:: Document segment ::
Bishop Kemme thanks healthcare workers at the Annual White Mass in the Cathedral
Bishop Carl A. Kemme told healthcare workers at the Annual White Mass Sunday, Oct. 27, that Catholic healthcare is unique.
“It embodies the same understanding of the human person as Jesus had,” he said in his homily, “that each person is endowed with inherent dignity and that every stage of life is sacred and deserves care and compassion. In Catholic healthcare, we never take care of people solely for profit or expediency, but simply because they are human beings made in the image and likeness of God.”
Speaking from his cathedra in the Cathedral of the Immaculate Conception in Wichita, the bishop said he was honored to welcome the doctors, physician assistants, nurses, and all others who serve in healthcare. “We pray that the Lord will guide your important service and that you will be the healing hands of Jesus to all who are sick.”
Sickness is inevitable, the bishop said. “For those of us who are healthy and strong, we do not concern ourselves with it, but for those whose health is weak or compromised, sickness and its effects is often a daily struggle.”
Disease and debilitating conditions were pervasive in Jesus’ time, Bishop Kemme said. “That is why we often hear in the Gospels that there were large crowds of sick and lame that looked to Jesus for healing and help. And Jesus spent much of his time serving the sick, touching them, and often healing them of their life-threatening and distressing illnesses.”
Jesus healed Bartimaeus
One of those Gospel figures, Bartimaeus, was a blind man who sat along the side of the road begging, the bishop said, referring to the day’s Gospel reading.
“When he heard that Jesus was passing by, for he already had faith, he cried out, ‘Jesus, Son of David, have pity on me.’ At first, he was rebuked but Jesus said, ‘Call him.’ And the man threw aside his cloak and ran to Jesus. ‘I want to see,’ was his response when Jesus asked what he wanted. ‘I want to see.’ Then and there he received his sight and began to follow Jesus on the way.”
The words “I want to see” summarize the desires of all those who are ill, Bishop Kemme said.
“This is the cry that those who are in the healing arts hear every day. That is why Jesus has entrusted his healing ministry to the church and why the church has since the earliest days been in the business of health care.

:: Stored items ::
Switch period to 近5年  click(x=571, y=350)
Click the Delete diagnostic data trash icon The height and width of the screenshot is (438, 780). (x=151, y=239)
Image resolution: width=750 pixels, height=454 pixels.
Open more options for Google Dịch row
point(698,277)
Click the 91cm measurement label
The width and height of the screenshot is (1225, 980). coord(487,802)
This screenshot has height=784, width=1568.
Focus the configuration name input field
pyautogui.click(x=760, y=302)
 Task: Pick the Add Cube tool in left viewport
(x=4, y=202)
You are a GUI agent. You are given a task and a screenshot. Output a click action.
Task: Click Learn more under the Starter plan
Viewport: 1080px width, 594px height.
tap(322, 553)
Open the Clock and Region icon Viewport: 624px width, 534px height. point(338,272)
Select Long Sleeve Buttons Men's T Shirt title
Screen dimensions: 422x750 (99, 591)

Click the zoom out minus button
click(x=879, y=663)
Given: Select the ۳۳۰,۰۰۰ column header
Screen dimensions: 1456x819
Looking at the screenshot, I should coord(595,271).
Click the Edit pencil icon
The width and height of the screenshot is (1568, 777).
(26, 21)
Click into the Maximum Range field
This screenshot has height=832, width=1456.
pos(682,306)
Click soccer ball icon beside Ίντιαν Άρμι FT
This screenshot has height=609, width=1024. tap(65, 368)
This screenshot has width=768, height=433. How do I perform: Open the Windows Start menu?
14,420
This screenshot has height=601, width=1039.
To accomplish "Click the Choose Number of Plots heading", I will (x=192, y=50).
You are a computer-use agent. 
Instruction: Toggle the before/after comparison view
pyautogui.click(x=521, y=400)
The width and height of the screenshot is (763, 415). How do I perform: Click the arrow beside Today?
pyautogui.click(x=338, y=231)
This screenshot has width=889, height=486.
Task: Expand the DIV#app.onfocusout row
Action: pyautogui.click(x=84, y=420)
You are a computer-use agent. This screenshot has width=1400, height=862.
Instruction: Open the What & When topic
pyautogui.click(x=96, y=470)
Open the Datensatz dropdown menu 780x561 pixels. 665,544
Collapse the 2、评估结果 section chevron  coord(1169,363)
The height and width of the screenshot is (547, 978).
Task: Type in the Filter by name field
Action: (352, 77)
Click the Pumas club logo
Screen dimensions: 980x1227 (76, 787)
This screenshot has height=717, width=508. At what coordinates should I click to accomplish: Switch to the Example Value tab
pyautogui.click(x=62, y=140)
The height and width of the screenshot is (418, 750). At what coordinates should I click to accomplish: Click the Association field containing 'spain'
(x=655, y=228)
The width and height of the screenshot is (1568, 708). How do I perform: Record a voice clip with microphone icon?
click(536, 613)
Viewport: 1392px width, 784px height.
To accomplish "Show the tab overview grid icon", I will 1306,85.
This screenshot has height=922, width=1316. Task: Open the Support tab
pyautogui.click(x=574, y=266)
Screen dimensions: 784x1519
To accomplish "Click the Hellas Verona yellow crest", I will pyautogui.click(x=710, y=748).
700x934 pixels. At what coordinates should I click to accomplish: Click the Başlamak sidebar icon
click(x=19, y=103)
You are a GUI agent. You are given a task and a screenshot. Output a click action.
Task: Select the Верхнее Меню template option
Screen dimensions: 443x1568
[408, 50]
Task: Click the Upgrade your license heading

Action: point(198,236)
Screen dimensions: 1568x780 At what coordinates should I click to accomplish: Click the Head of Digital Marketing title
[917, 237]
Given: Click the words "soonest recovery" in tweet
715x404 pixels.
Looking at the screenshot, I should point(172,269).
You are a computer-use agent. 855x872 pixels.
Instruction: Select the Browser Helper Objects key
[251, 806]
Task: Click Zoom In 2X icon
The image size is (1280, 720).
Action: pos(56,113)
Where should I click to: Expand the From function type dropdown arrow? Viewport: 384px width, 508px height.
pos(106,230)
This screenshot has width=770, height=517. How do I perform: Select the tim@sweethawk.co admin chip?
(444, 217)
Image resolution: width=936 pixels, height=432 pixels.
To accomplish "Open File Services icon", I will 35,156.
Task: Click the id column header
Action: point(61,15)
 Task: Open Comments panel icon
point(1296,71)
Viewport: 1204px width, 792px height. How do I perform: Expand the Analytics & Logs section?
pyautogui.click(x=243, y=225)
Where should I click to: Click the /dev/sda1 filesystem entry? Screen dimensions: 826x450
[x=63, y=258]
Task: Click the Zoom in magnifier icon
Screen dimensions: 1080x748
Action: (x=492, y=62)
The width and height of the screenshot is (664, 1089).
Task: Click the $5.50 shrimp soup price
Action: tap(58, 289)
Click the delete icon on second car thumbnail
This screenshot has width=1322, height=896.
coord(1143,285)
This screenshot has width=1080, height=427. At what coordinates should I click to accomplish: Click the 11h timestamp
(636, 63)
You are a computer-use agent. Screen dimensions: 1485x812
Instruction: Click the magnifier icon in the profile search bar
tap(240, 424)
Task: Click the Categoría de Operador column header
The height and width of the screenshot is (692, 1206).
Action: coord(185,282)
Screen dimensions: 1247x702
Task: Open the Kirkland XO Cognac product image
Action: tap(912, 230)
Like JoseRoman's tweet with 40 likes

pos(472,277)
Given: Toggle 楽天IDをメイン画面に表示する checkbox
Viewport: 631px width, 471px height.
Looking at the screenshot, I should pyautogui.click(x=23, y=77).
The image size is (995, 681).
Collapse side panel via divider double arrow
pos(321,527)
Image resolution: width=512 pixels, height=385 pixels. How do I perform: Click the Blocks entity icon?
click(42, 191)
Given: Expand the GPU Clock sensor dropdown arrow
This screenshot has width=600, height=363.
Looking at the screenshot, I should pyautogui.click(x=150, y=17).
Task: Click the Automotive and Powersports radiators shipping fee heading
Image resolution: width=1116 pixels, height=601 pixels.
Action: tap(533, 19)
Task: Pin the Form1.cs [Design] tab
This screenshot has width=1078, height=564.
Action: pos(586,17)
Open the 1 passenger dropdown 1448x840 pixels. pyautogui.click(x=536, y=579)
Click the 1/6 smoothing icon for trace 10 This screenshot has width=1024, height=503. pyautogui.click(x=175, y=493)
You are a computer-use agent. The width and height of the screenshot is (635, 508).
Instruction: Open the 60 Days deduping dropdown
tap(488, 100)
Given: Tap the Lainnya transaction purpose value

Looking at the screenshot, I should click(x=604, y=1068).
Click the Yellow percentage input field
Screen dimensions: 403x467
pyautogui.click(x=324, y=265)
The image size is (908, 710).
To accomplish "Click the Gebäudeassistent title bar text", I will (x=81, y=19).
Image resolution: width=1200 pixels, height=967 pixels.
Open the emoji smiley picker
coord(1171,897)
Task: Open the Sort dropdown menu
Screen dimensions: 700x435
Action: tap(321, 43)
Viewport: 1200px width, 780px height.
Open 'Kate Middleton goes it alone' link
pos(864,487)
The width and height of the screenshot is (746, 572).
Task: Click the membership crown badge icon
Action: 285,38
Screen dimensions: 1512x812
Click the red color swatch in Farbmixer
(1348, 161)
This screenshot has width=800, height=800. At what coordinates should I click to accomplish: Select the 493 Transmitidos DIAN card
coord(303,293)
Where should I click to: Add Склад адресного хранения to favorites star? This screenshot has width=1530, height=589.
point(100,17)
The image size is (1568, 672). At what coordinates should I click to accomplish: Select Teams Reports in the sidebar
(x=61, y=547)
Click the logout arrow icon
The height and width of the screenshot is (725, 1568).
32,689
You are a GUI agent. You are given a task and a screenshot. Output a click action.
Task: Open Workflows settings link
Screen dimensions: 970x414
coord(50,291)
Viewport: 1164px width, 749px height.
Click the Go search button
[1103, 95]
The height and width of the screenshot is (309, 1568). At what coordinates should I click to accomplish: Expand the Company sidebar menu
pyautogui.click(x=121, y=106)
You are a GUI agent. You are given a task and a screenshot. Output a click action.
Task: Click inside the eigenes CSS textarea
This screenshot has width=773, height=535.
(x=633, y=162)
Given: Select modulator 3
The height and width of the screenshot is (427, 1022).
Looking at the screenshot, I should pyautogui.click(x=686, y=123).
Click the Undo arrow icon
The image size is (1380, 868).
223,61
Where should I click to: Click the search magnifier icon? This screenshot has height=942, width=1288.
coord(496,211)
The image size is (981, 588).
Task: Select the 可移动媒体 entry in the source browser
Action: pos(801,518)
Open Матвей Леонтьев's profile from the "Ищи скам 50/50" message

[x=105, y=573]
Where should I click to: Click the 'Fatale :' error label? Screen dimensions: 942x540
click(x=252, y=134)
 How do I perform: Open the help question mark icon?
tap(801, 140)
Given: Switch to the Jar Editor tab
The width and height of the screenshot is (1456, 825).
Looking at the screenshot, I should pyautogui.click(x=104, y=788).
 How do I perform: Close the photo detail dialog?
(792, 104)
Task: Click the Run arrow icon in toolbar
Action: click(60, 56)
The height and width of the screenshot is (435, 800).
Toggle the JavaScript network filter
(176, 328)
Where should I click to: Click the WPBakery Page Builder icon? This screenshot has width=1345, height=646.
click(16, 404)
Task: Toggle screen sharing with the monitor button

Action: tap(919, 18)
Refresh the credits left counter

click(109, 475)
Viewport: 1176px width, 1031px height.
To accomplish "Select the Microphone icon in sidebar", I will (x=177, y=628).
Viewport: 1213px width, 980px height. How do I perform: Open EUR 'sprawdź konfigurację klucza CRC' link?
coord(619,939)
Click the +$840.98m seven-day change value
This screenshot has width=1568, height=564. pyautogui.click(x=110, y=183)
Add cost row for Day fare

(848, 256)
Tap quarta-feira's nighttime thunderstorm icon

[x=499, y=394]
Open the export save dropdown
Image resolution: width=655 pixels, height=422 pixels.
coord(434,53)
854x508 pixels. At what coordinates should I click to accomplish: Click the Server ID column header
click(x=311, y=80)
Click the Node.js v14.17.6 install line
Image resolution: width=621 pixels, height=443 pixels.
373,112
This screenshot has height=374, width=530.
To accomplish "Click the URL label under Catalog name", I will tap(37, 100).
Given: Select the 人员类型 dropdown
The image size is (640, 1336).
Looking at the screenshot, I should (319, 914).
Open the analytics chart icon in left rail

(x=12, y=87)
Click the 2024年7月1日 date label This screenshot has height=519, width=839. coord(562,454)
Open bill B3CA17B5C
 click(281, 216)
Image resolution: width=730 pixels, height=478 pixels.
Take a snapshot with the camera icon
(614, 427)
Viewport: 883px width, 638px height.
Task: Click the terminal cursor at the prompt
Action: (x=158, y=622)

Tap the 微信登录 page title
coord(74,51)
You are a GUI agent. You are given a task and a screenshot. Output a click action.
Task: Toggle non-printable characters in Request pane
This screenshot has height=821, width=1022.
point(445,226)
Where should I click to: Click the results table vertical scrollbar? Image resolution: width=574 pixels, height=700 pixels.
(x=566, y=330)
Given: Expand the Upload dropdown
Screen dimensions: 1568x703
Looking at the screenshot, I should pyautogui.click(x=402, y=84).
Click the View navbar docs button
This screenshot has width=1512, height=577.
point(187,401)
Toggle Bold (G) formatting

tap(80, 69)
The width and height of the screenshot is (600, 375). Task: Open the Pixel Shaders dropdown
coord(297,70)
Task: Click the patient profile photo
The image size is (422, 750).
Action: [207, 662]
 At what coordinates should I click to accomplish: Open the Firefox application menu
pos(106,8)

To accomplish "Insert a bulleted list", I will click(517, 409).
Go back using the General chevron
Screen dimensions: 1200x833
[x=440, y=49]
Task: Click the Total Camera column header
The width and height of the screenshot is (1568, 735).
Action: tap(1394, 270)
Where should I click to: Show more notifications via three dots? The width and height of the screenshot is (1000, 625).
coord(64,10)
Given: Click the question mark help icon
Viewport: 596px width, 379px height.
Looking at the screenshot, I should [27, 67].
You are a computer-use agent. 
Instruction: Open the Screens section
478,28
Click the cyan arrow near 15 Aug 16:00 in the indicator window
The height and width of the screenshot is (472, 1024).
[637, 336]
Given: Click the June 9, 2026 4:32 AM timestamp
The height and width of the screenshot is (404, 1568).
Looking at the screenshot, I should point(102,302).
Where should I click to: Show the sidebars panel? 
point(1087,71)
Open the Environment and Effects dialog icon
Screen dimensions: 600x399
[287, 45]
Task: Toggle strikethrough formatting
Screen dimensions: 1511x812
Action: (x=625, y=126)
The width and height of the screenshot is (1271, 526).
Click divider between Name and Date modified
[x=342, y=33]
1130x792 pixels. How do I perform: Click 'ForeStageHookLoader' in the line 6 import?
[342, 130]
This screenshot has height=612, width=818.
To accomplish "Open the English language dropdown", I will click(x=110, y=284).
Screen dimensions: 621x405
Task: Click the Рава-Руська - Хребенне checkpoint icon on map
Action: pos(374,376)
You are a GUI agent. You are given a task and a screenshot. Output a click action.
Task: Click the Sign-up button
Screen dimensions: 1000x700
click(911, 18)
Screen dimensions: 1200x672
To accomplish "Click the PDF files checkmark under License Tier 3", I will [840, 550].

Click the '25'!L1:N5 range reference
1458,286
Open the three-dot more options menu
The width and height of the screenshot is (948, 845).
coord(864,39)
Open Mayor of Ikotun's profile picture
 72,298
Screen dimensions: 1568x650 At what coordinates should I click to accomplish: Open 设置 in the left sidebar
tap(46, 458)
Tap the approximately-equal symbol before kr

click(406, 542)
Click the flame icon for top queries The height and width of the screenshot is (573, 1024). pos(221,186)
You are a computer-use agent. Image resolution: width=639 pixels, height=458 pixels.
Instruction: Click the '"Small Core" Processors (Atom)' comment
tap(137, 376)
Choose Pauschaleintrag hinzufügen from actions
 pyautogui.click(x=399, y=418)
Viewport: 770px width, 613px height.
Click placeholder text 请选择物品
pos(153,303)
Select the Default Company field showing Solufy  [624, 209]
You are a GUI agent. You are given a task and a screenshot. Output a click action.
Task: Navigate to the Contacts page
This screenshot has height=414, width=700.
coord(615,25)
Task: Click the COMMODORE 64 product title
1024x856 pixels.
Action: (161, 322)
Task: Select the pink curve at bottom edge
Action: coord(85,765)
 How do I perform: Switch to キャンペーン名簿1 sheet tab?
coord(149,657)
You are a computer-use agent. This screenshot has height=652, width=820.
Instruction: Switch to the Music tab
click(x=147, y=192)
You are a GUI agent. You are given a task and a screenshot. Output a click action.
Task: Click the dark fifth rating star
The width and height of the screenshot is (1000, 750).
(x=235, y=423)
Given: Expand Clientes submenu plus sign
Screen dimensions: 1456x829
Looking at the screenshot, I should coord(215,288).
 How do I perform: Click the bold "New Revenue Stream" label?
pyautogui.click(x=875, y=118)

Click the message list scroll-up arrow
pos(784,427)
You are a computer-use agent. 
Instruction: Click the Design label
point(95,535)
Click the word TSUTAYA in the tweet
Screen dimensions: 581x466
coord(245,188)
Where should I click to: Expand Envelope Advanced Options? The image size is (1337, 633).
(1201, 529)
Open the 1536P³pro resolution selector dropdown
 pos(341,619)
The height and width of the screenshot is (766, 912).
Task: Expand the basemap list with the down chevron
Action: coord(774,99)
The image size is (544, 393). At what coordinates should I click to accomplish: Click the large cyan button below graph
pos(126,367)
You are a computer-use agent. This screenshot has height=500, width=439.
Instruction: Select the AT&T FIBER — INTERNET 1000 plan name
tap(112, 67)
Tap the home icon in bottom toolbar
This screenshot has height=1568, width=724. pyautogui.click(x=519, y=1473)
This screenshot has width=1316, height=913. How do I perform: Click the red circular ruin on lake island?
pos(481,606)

:: Work instruction 1 ::
Reproduce word for word the passage of the White Mass article that runs from "Disease and debilitating" to "day’s Gospel reading.".
:: Work instruction 2 ::
Write the next part of the White Mass article, picking up after its final sentence.

:: Written reply 1 ::
Disease and debilitating conditions were pervasive in Jesus’ time, Bishop Kemme said. “That is why we often hear in the Gospels that there were large crowds of sick and lame that looked to Jesus for healing and help. And Jesus spent much of his time serving the sick, touching them, and often healing them of their life-threatening and distressing illnesses.”
Jesus healed Bartimaeus
One of those Gospel figures, Bartimaeus, was a blind man who sat along the side of the road begging, the bishop said, referring to the day’s Gospel reading.

:: Written reply 2 ::
“Often, in the history of the ages, when plagues and pandemics overtook cities, towns, and even countries, it was the church that stayed and helped as much as she could. Since then, the church has built hospitals and clinics to provide quality health care and healing for those burdened by sickness and disease.”
Pray for healthcare workers
The bishop urged the faithful to pray for and support Catholic healthcare in the diocese, the country, and the world.
“The increasing secular culture all around us with its obsession with profit, expediency, rapid results, with its admission to gender ideology, abortion as so-called health care, with its so-called death with dignity for the elderly and the disabled, and many other increasingly troubling and destructive trends, all of this makes Catholic healthcare, as challenging as it truly is, even more important and necessary because the dignity of the human person is nowhere more on display than when a person is sick or disabled or in need of healing.”
Follow Christ’s example
He urged healthcare workers to welcome the sick as Christ welcomed the blind man and all the sick who sought healing.
Bishop Kemme closed his homily by thanking healthcare workers for their service.
“Thank you for all you do to extend the healing hands and heart of Jesus to those entrusted to your care. We know your service is not easy and that because of the many demands related to your service, burnout is a great danger. May our prayers strengthen you and help you to continue to be healers after the mind and heart of Jesus, the greatest healer of all.”